> _TASK_:
Rescale the items below by writing out everything from the line containing "Click the New" down to the line containing "will [215, 239].", both included, with the requests kept. Multiply each coordinate in the answers by 1.45 and round it to a whole number, rounding halves up.

> _ITEMS_:
****
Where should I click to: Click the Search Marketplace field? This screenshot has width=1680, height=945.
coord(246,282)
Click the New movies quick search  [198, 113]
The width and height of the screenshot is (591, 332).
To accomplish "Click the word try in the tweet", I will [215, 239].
****
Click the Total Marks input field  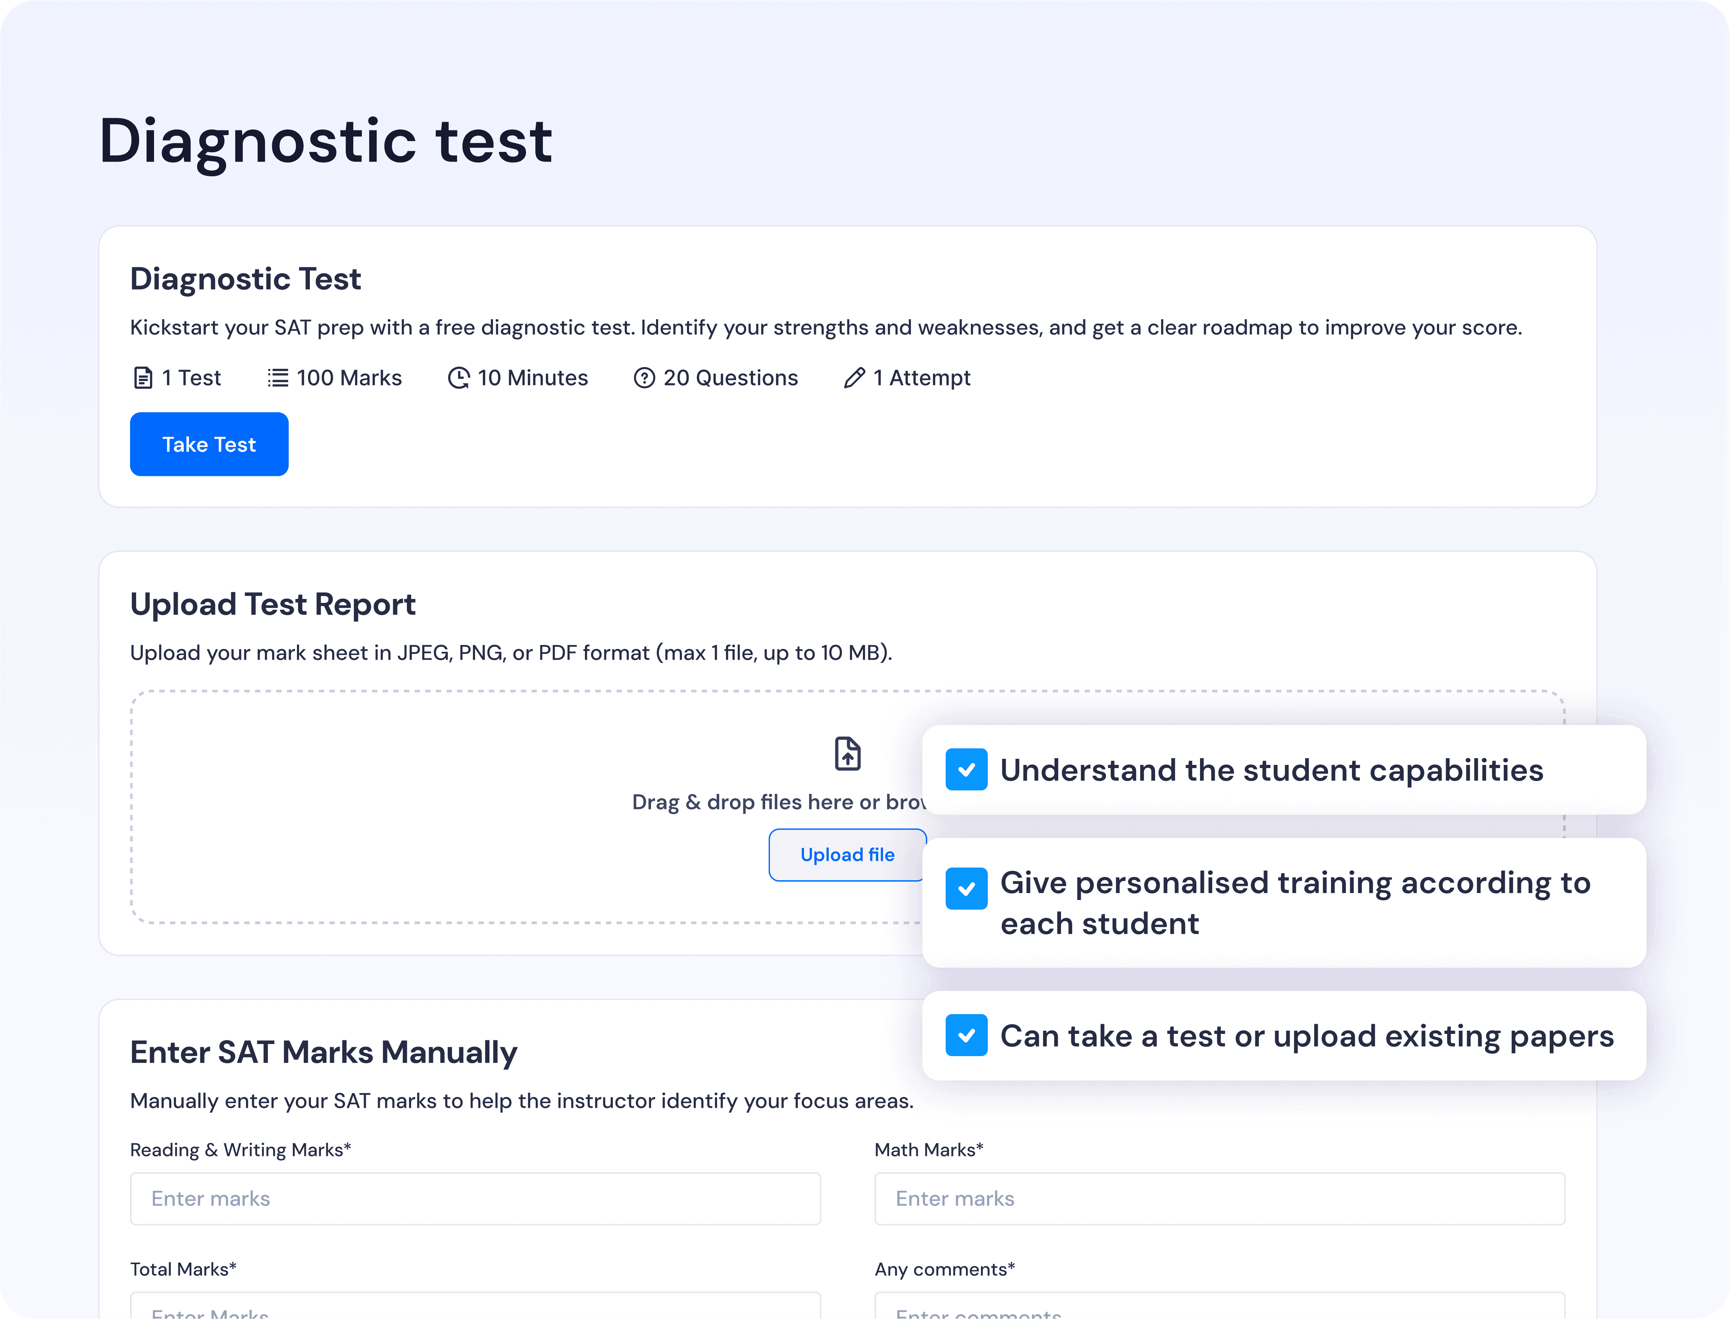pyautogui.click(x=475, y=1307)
****
> _WRITTEN RESPONSE_:
Click the New movies quick search  [287, 164]
The width and height of the screenshot is (591, 332).
To accomplish "Click the word try in the tweet", I will [312, 347].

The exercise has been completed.